So, let us suppose that $A$ is a square matrix, and that $B$ is a matrix such that $BA=I$. You want to show that $B$ is the unique left inverse of $A$ (that is).
Note that a system $A\mathbf{x}=\mathbf{b}$ has at most one solution, namely $B\mathbf{b}$: if $A\mathbf{x}=\mathbf{b}$, then
$$\mathbf{x} = I\mathbf{x} = BA\mathbf{x} = B\mathbf{b}.$$
If $CA=I$, then again a system $A\mathbf{x}=\mathbf{b}$ has at most one solution, namely $C\mathbf{b}$. Thus, $B\mathbf{b}=C\mathbf{b}$ for any $\mathbf{b}$ for which the system has a solution.
If we can show that $A\mathbf{x}=\mathbf{e}_i$ has a solution for each $i$, where $\mathbf{e}_i$ is the $i$th standard basis vector ($1$ in the $i$th entry, $0$s elsewhere) this will show that $B=C$, since they have the same columns.

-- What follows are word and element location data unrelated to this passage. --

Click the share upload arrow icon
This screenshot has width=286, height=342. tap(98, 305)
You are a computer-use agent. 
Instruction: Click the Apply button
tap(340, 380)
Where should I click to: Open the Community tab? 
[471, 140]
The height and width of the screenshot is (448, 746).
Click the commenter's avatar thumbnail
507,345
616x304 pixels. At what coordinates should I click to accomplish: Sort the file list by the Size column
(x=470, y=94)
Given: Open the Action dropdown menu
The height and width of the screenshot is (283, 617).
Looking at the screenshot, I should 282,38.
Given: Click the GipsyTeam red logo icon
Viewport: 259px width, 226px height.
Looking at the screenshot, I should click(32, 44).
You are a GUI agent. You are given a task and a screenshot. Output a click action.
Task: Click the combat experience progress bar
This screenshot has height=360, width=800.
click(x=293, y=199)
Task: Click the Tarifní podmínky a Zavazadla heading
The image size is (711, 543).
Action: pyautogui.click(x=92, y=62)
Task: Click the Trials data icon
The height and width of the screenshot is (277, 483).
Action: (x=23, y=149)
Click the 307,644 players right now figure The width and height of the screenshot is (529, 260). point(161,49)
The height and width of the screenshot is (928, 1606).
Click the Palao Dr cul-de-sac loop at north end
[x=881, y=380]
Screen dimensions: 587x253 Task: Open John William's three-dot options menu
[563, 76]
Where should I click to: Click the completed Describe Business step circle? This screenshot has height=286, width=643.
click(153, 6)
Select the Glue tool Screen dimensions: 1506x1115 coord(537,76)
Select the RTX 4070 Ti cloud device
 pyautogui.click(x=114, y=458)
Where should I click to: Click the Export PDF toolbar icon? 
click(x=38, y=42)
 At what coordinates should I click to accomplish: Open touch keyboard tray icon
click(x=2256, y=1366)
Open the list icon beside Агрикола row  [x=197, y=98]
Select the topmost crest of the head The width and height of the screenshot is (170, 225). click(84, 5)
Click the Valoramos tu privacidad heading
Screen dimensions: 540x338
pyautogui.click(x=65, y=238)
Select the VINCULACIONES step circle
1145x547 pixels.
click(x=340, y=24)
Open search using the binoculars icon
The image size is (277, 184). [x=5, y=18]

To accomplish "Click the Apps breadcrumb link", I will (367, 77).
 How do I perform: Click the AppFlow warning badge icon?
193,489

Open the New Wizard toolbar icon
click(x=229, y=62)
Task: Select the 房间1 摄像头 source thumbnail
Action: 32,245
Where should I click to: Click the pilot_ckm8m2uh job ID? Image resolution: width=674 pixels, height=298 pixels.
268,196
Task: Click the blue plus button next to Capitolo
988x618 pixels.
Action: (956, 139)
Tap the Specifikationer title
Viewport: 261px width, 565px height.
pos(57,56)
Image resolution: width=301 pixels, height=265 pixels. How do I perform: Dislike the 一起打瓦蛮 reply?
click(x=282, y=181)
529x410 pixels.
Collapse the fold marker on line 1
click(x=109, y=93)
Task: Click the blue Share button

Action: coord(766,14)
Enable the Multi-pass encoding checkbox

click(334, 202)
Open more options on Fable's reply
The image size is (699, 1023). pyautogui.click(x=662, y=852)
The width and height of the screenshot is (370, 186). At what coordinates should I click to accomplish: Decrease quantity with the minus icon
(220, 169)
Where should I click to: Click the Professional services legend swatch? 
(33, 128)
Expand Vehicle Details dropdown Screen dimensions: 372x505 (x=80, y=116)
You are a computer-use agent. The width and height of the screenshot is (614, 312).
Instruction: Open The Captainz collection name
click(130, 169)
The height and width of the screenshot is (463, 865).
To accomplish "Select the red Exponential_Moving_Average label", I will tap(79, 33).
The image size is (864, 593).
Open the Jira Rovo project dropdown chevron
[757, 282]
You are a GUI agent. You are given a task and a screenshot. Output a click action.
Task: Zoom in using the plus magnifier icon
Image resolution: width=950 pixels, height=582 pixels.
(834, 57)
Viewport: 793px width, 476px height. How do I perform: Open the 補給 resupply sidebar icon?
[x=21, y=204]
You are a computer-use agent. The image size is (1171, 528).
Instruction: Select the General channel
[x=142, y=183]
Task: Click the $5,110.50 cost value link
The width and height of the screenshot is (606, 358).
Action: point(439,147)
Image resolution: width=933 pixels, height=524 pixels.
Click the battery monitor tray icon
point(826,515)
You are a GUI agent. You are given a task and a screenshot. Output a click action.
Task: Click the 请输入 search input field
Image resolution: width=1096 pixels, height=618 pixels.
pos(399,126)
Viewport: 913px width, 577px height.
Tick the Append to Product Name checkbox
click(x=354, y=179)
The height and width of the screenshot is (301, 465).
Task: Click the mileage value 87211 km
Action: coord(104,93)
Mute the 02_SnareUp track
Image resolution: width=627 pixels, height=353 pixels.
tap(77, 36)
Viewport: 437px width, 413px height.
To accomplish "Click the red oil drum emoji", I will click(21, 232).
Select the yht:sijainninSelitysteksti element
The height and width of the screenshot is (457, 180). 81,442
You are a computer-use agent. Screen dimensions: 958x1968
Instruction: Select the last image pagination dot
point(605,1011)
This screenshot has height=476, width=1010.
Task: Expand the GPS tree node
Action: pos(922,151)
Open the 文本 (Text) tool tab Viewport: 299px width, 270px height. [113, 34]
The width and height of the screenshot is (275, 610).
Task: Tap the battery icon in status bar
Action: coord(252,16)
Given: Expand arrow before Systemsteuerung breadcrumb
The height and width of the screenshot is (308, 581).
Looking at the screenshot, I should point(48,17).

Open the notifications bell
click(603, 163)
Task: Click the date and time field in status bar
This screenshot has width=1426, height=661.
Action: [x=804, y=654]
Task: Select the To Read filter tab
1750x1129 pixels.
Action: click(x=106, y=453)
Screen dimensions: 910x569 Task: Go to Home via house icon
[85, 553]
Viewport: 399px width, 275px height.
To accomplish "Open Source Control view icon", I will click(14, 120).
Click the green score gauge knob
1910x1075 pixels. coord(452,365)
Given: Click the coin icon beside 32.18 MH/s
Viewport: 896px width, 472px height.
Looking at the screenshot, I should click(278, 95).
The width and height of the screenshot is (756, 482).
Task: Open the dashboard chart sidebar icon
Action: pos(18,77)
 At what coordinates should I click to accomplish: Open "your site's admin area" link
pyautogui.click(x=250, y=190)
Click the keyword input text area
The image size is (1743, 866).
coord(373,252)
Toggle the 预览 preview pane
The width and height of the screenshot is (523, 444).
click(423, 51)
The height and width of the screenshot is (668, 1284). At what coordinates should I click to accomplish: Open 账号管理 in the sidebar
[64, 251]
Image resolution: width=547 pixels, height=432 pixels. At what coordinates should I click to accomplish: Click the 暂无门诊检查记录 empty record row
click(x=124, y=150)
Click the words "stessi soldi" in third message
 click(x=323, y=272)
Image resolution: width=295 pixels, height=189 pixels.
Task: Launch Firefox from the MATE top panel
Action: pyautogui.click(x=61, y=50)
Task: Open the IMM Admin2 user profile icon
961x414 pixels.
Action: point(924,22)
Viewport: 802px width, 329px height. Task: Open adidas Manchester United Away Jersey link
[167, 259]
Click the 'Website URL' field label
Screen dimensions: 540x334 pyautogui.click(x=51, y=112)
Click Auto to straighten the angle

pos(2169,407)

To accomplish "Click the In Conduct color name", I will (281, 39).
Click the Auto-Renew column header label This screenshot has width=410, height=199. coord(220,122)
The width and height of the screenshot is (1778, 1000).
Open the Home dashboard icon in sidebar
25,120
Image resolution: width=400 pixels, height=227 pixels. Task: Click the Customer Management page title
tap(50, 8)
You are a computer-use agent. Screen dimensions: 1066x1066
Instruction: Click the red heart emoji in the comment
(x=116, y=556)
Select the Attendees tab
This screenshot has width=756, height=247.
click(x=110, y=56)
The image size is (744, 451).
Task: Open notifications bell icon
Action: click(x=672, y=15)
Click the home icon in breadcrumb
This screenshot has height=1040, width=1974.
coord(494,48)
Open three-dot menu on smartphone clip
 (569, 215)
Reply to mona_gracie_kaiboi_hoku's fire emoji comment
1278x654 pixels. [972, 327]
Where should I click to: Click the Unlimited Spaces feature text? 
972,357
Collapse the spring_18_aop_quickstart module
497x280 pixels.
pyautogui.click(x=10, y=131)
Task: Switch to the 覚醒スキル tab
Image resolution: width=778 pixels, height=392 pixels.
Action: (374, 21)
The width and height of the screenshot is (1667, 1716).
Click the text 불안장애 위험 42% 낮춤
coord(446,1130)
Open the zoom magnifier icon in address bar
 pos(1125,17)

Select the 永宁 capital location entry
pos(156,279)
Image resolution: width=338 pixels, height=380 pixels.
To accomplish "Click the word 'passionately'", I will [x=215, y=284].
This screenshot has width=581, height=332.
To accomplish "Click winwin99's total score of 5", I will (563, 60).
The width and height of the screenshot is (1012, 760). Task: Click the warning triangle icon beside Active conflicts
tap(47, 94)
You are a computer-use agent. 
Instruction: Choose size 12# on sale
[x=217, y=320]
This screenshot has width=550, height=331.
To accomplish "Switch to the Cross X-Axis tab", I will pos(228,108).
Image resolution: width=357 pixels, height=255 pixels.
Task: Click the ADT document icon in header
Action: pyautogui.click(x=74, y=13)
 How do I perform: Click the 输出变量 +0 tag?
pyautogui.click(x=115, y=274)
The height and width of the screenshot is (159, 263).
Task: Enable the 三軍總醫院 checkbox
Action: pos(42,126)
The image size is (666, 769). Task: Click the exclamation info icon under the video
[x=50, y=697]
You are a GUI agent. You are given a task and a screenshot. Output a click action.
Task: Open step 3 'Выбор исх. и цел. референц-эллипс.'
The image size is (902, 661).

Because $A\mathbf{x}=\mathbf{0}$ has a solution, that solution must be $B\mathbf{0}=\mathbf{0}$. That means that the reduced row-echelon form of $A$ is $I$. Because the reduced row-echelon form of $A$ is $I$, performing row reduction on the augmented coefficient matrix $[A|\mathbf{e}_i]$ yields the matrix $[I|\mathbf{y}]$ for some $\mathbf{y}$, with $\mathbf{y}$ being the solution to $A\mathbf{x}=\mathbf{e}_i$. Since this vector is equal to both $\mathbf{b}_i=B\mathbf{e}_i$ (the $i$th column of $B$) and to $\mathbf{c}_i=C\mathbf{e}_i$, as noted above, then the $i$th columns of $B$ and $C$ are equal; thus, $B=C$, and the matrix has a unique left inverse.
Now, let us suppose that $A$ is a square matrix and has a right inverse, $AB=I$. We want to show that $B$ is the unique right inverse of $A$. Taking transposes, we get $I = I^T = (AB)^T = B^TA^T$. By what was proven above, $B^T$ is the unique left inverse of $A^T$. If $AC=I$, then $C^TA^T=I^T = I$, so $C^T=B^T$, hence $C=B$. Thus, $B$ is the unique right inverse of $A$.
If your matrix $A$ is square, then $A$ has a left inverse if and only if $A$ is invertible. Also, if $A$ is square, then $A$ has a right inverse if and only if $A$ is invertible.
It is possible to construct noninvertible nonsquare matrices with a right inverse. For example, consider the projection $\Bbb R^2\to \Bbb R$. This is given by the matrix $$\begin{bmatrix}1 &0\end{bmatrix}$$ Its right inverse is $$\begin{bmatrix}1\\ 0\end{bmatrix}$$
Of course, the second matrix in this example is an example of a noninvertible matrix with a left inverse.
Best Answer
It has to be a square matrix. This can be shown by using basic properties about linear equation systems:
Let $A$ be a $m \times n$-matrix. An $n \times m$-matrix $B$ is a left inverse of $A$ if and only if $$ \sum_{k=1}^m B_{ik} A_{kj} = (B \cdot A)_{ij} = I_{ij} = \delta_{ij} \quad \text{for every $1 \leq i,j \leq n$}. $$ This results in a linear equation system in the variables $B_{ij}$. It has $mn$ variables and $n^2$ equations, so for the uniqueness of the solution we must have $n^2 \geq nm$ and thus $n \geq m$.
On the other hand we have $BAx = x$ for every $x \in K^n$, so the linear equation system $By = x$ has a solution for every $x \in K^n$. By looking at the echelon form of $B$ we see that this can only happen if $n \leq m$ (if $n > m$ then the echelon form of $B$ contains zero rows). So we must have $n = m$, so $A$ and $B$ are both square matrices.